> WRITTEN REQUEST
Reproduce every line of the listing below word for word, leaving out the pictures.

> Listing of entries on finding words and elements

------------------------

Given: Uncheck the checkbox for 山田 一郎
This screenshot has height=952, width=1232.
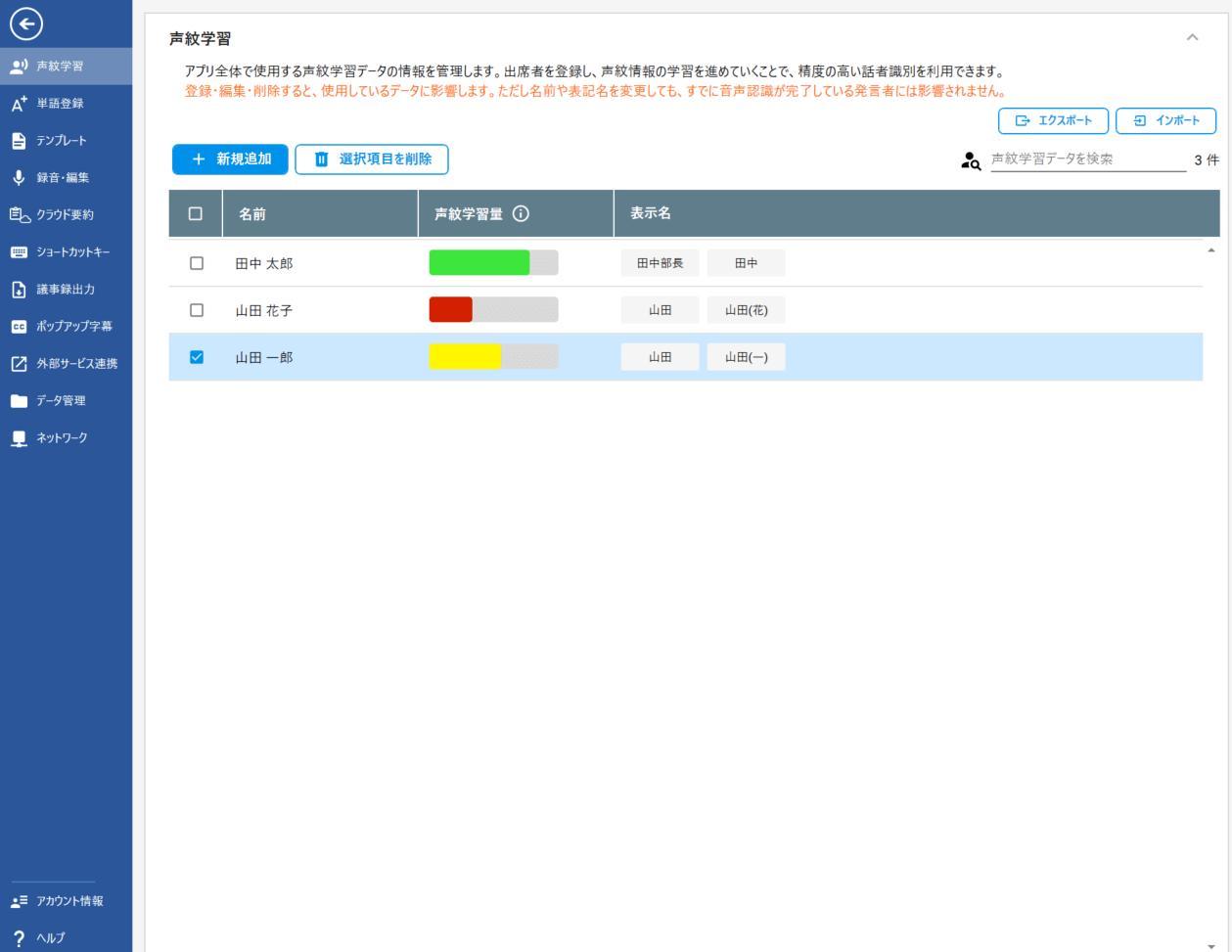Looking at the screenshot, I should 197,357.
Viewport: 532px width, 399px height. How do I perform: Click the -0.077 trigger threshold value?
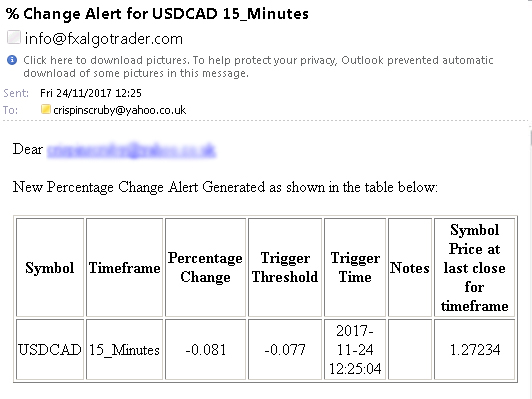click(x=285, y=349)
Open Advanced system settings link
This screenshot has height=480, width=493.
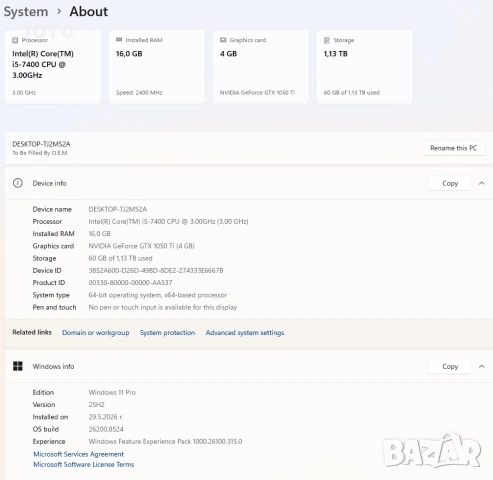[x=245, y=333]

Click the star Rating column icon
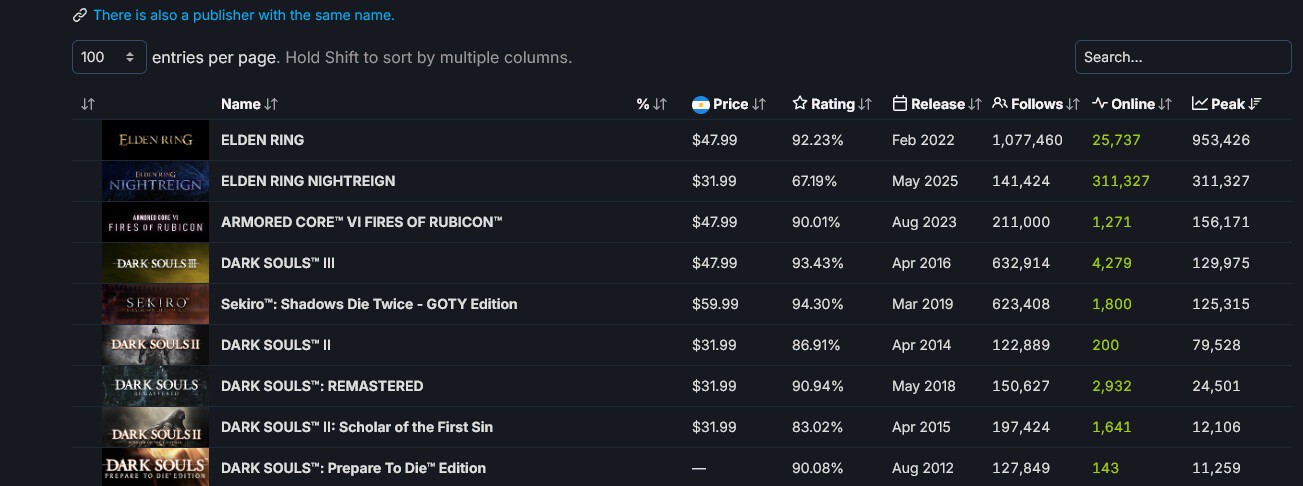point(800,104)
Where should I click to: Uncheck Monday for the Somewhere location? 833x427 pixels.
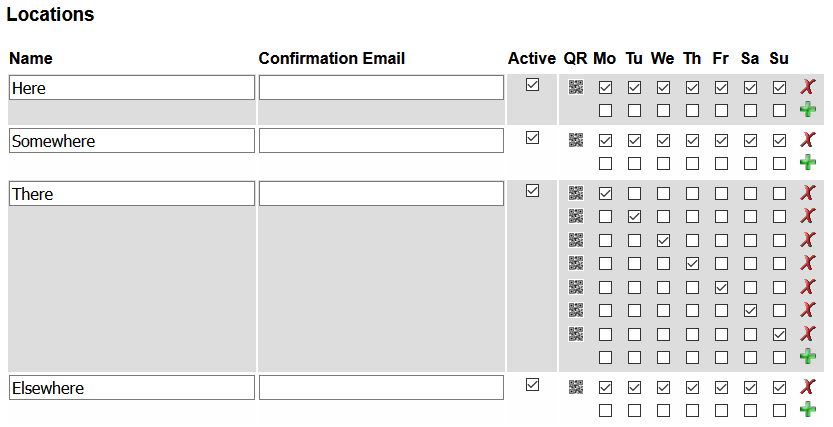click(x=605, y=140)
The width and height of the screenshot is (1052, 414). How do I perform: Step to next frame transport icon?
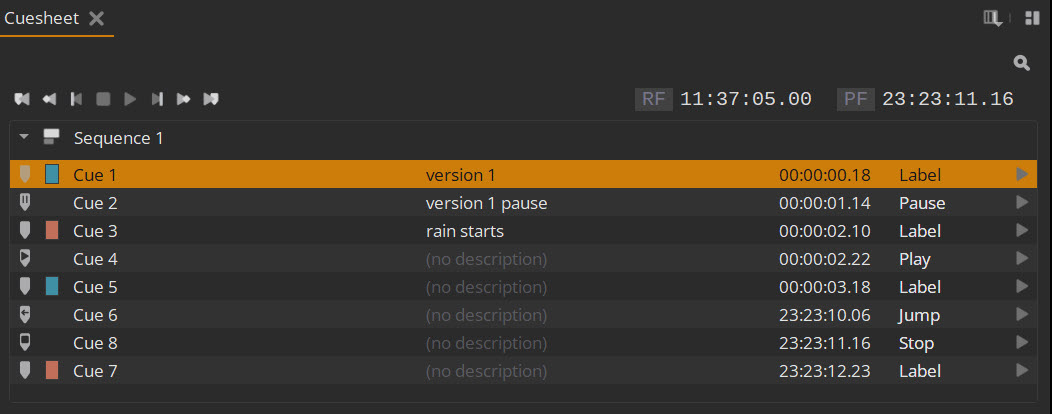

------------------------

> RIGHT ANSWER
Given: Uncheck the checkbox for 山田 一郎
This screenshot has height=952, width=1232.
Looking at the screenshot, I should 197,357.
Viewport: 532px width, 399px height. How do I perform: Click the -0.077 trigger threshold value?
click(x=285, y=349)
Open Advanced system settings link
This screenshot has height=480, width=493.
[x=245, y=333]

Click the star Rating column icon
point(800,104)
Where should I click to: Uncheck Monday for the Somewhere location? 833x427 pixels.
click(x=605, y=140)
The width and height of the screenshot is (1052, 414). How do I perform: Step to next frame transport icon?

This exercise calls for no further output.